Interview: Nila Moeloek
How would you describe the main challenges facing the sector in 2015-16?
NILA MOELOEK: The first challenge is the distribution issue: we want access to be expanded in remote areas. The second challenge is the budget allocation, specifically with respect to regional governments: budget allocations should be 5% from the regional government and 10% from the national government. However, only 48% of the local governments currently have allocated funds for this.
Next is the issue of human resources, which we are working to address. Furthermore, the universal health care programme, the Healthcare and Social Security Agency, already covers 92.4m people, but we need more participation from the wealthier classes.
What can be done to address the shortfall of qualified human resources in health care?
MOELOEK: Although there is a problem with respect to the number of professionals in the medical field, a bigger problem is the distribution of staff. Health care professionals are highly concentrated in Jakarta and on Java, and we cannot force people to choose to work elsewhere. We have a programme where health care professionals, after they finish their studies, have to spend time working in different districts, which can help to address this distribution gap. It is also important to emphasise that the number of general practitioners is actually in line with our needs.
We have 74 medical schools, plus national board examinations, as well as a standardised accreditation system for all medical graduates. We are also doing this for the specialists. Almost all specialists have a national board and competency standards. The idea is that there should be national accreditation overseen by the government. Our plan is to create these standards through the medical schools and the national board, and then every five years the health professionals will undergo a process of re-certification in the workplace. This should ensure the quality of the medical practitioners. A new law that is soon to be implemented is establishing similar standards for midwives and nurses, in line with this objective.
We have a roadmap in which we seek to fill positions nationally for each of the seven main categories of specialist doctor. These are surgeons, paediatricians, anaesthesiologists, OB/GYNs, cardiologists, radiologists and pathologists. These are the specialties that we want to fill spaces for in all 510 district hospitals.

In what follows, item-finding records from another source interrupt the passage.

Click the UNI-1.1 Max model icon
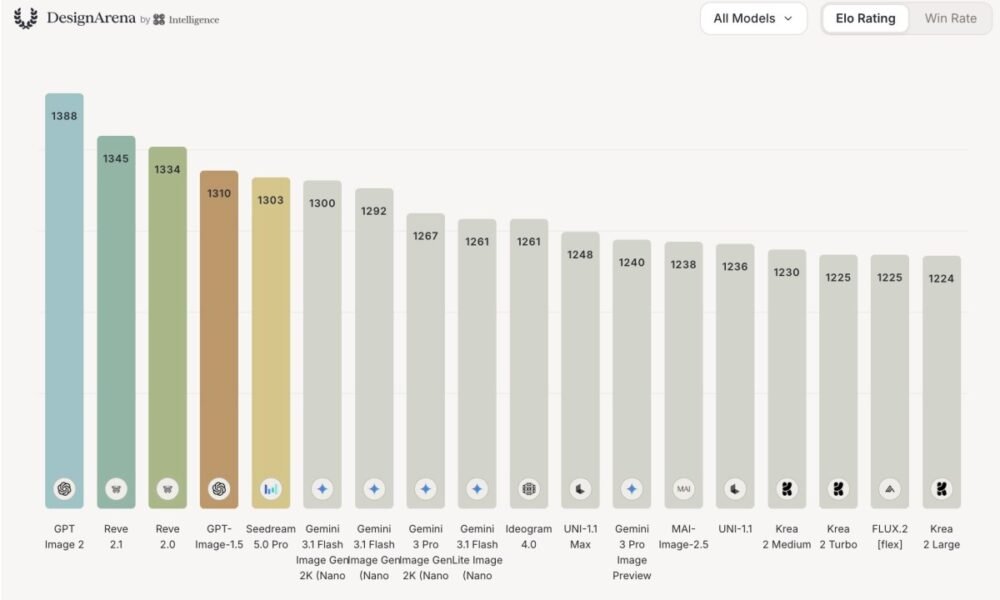This screenshot has width=1000, height=600. [x=580, y=489]
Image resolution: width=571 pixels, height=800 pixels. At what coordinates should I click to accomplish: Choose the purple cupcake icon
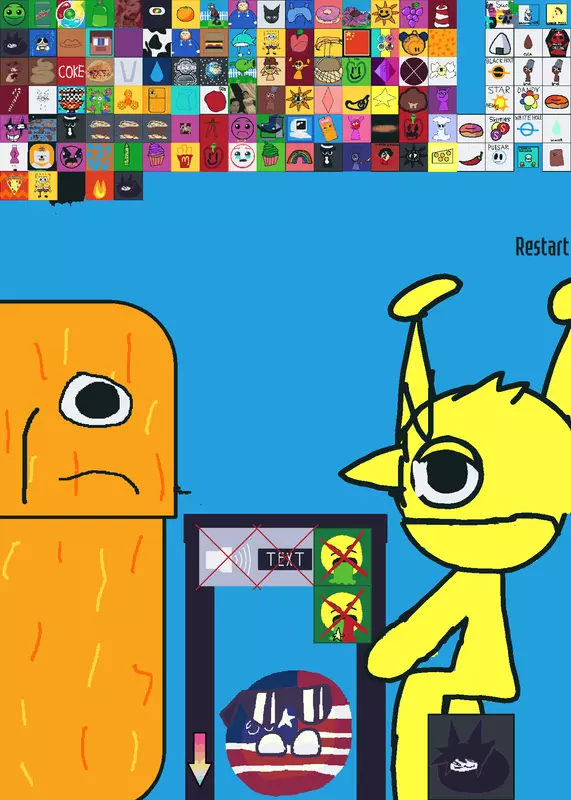pos(157,157)
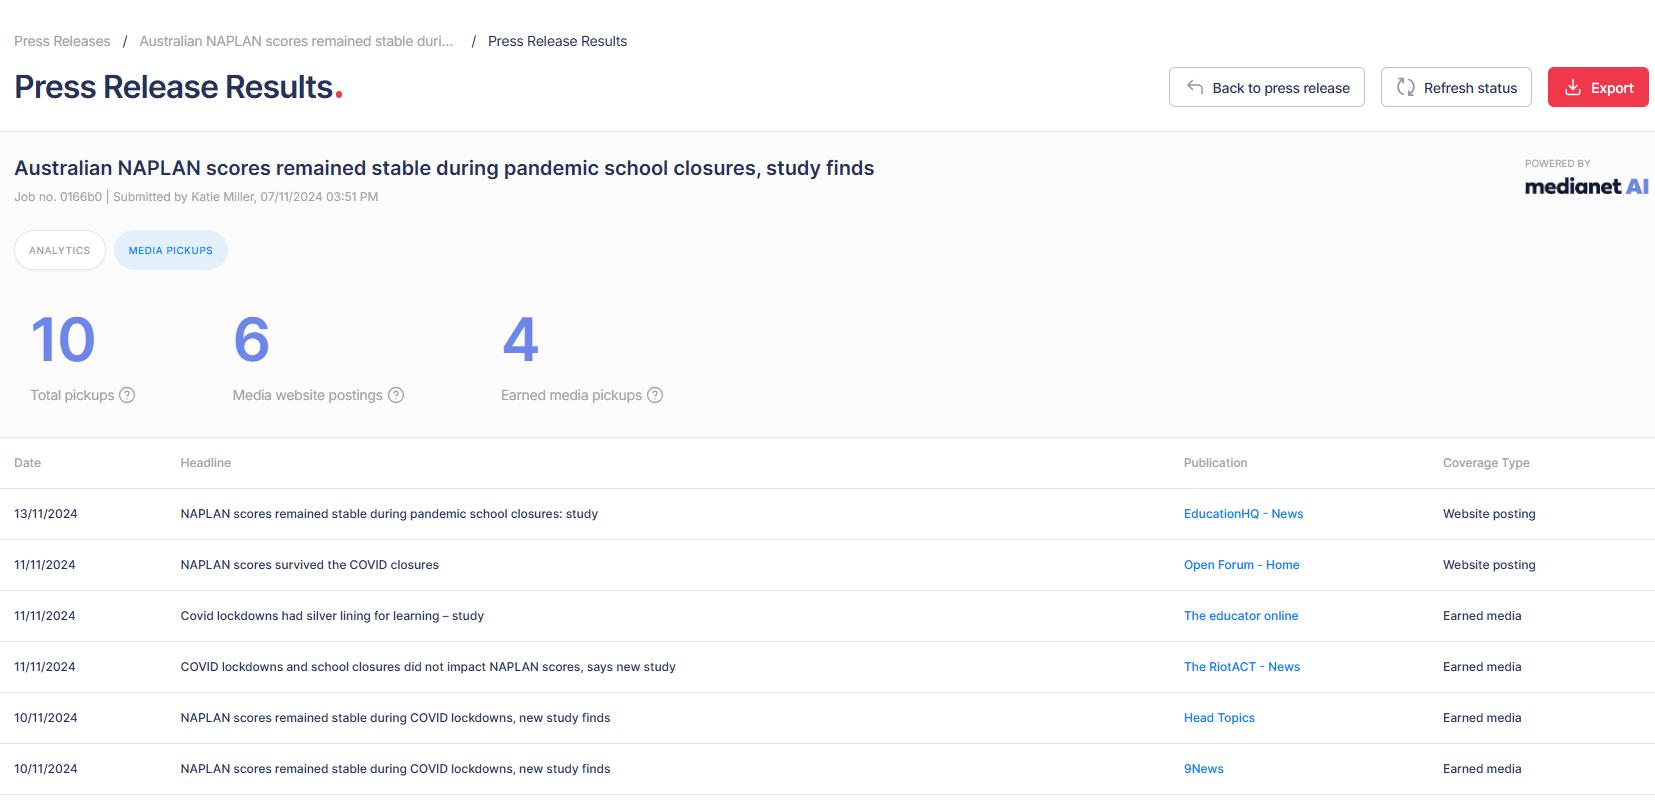Visit the Open Forum - Home link

coord(1241,565)
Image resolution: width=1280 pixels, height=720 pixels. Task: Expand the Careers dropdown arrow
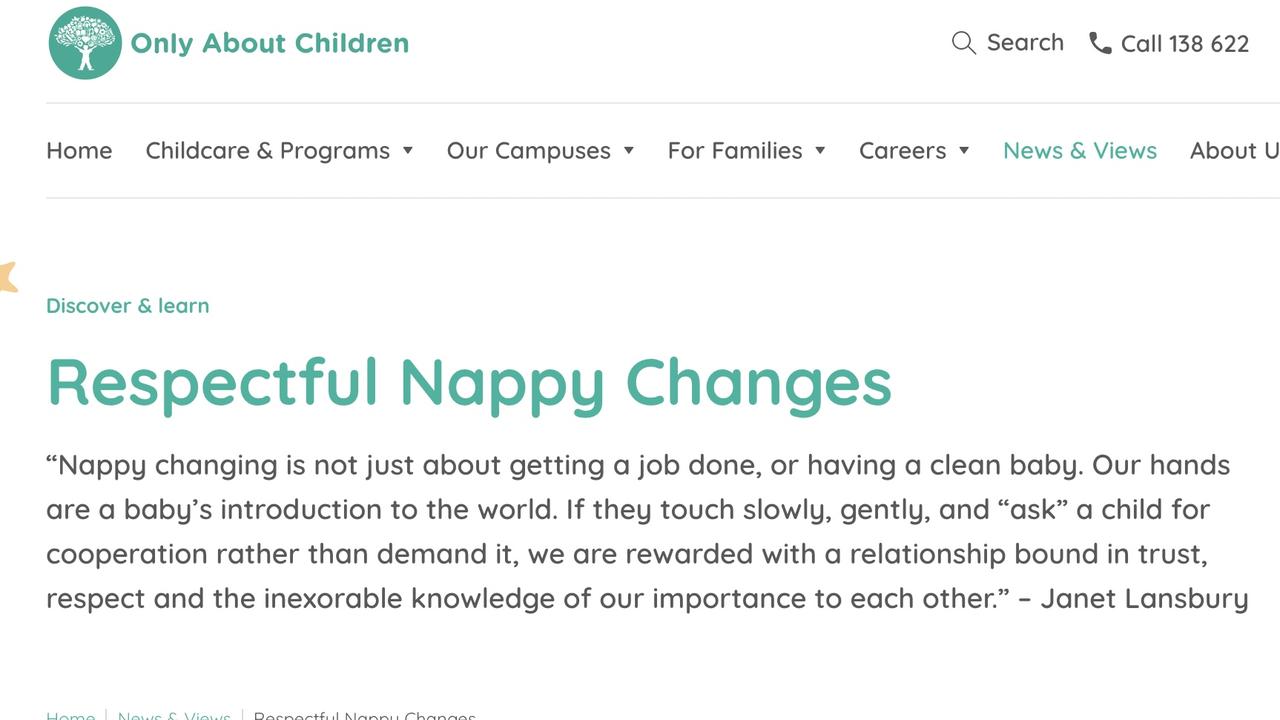[x=964, y=151]
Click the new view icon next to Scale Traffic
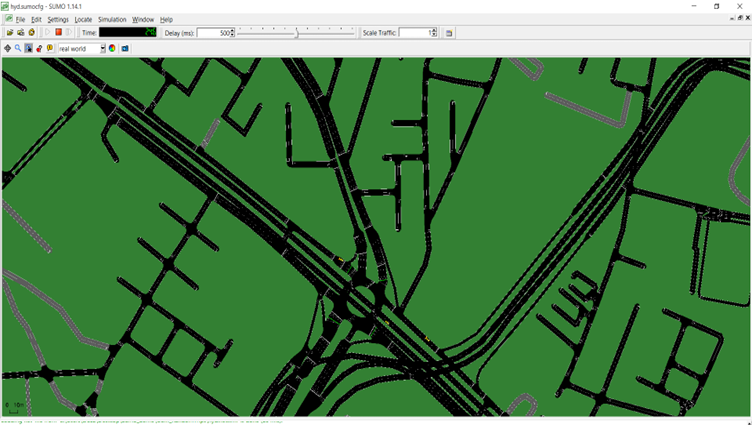The height and width of the screenshot is (425, 752). (x=449, y=33)
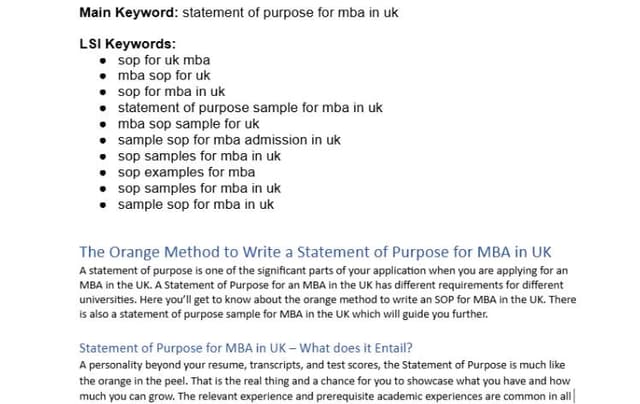The image size is (640, 404).
Task: Click bullet item 'mba sop for uk'
Action: pos(164,75)
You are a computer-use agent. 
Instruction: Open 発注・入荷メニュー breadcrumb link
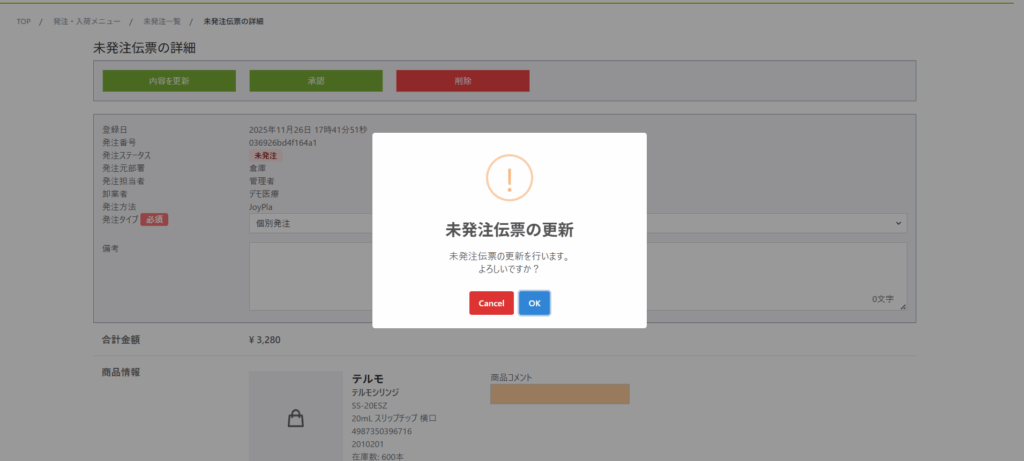[x=86, y=21]
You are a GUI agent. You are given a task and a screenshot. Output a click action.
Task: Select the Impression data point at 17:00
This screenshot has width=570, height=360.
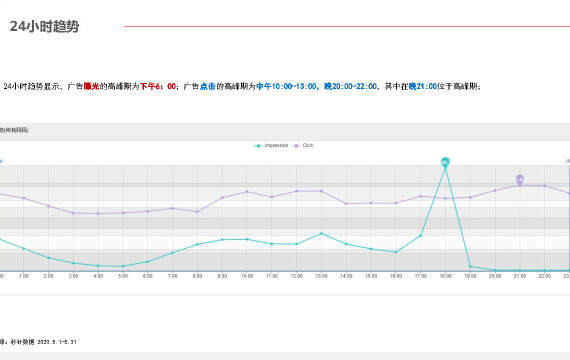coord(421,236)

All medical staff who graduate from foreign universities have to go through a process of adaptation that takes six to 12 months. The quality of medical schools abroad varies, so we make all foreign graduates go through this process. We have them show a record of all they have done during their studies, so we can see the variety of the diseases that they have learned about, and can fill any knowledge gaps they might have. This process is the same for Indonesians and non-Indonesians who study abroad. For the purposes of knowledge transfer and research, we are allowing foreigners to work here with a temporary licence.
How can the ASEAN Economic Community (AEC) help to improve the Indonesian health sector?
MOELOEK: For the AEC, there are four activities. The first is the exchange of information, which is largely complete by this point. The second is the “consumption abroad” programme, where we send some patients overseas. The third is to allow foreign investment in the medical field and in hospitals, as around 70% of investment is coming from abroad. The fourth is about the movement of doctors, where ASEAN members can transfer medical professionals freely between countries. Currently, we are still operating on a system of temporary licences. Permanent practice regulations have not yet been implemented because for a single market we have to recognise all doctors’ credentials, which requires standardisation.